Task description: Exclude the pictures and transcribe the rest of the data below exactly.
Source data section start
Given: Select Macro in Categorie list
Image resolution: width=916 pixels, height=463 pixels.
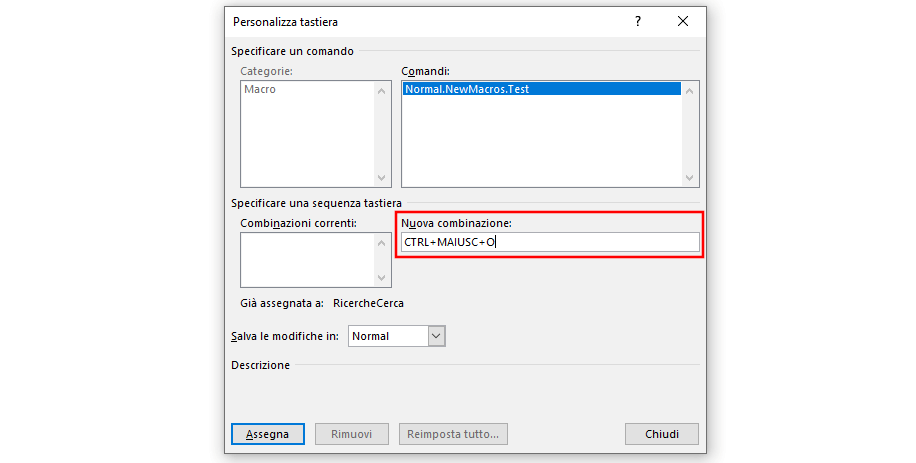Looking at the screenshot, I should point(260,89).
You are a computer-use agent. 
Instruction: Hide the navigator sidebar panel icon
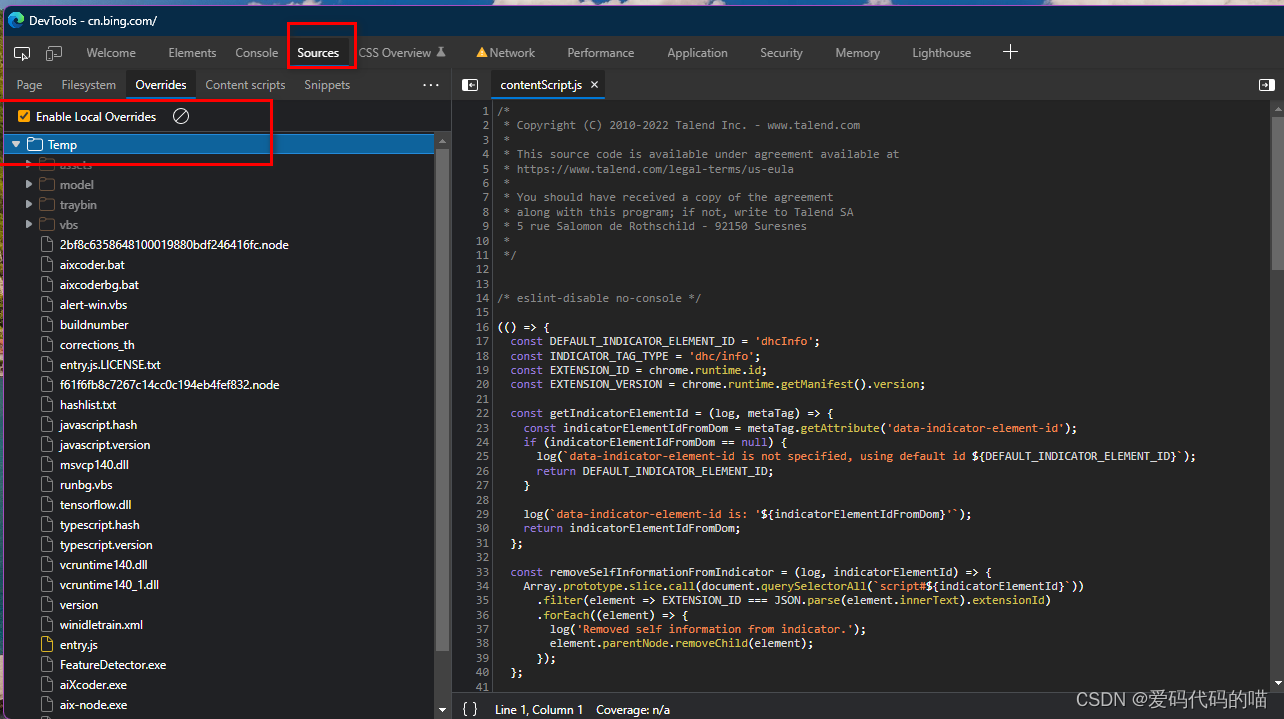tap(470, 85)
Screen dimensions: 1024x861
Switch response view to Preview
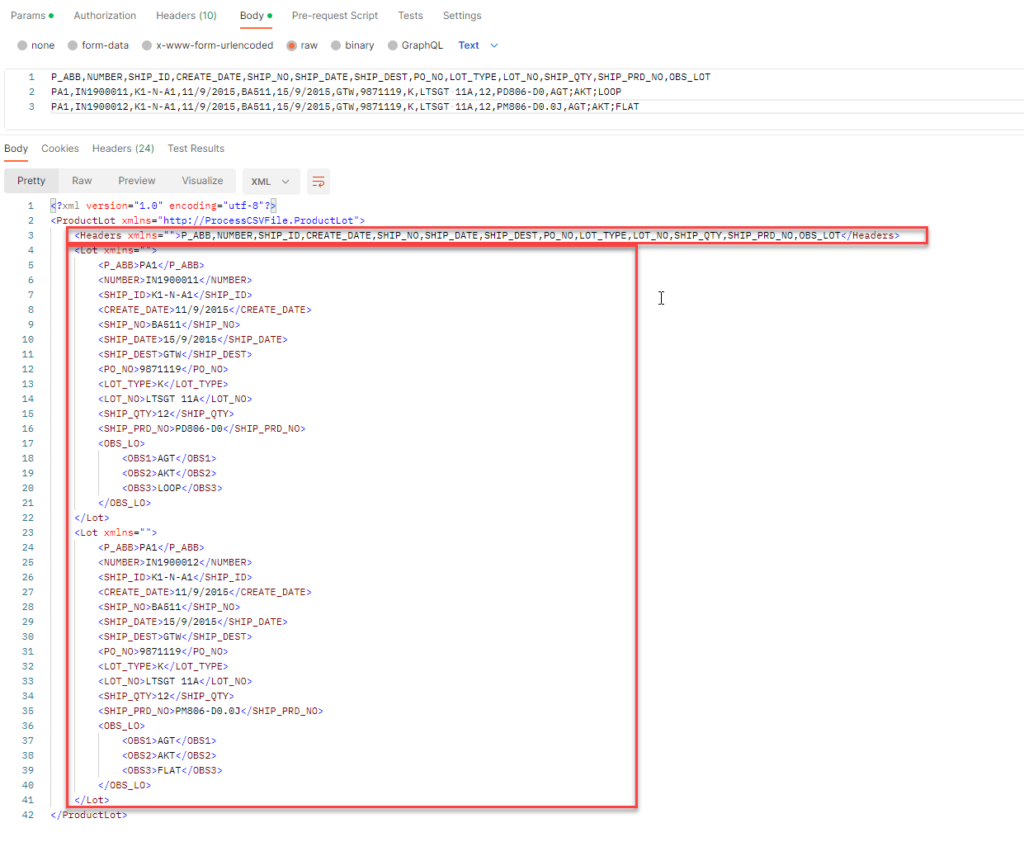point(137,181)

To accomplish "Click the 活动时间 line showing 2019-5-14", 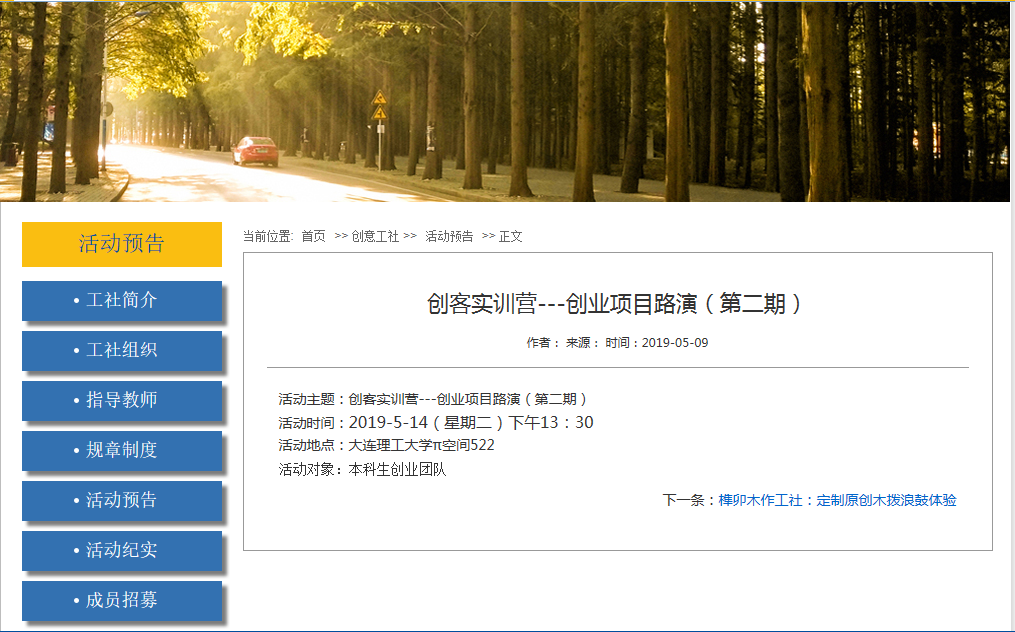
Source data section end
Task answer:
Given: Select Macro in Categorie list
Image resolution: width=916 pixels, height=463 pixels.
Looking at the screenshot, I should point(260,89).
You are a computer-use agent. 
Instruction: Hide the navigator sidebar panel icon
tap(470, 85)
Screen dimensions: 1024x861
Switch response view to Preview
point(137,181)

To accomplish "Click the 活动时间 line showing 2019-5-14", 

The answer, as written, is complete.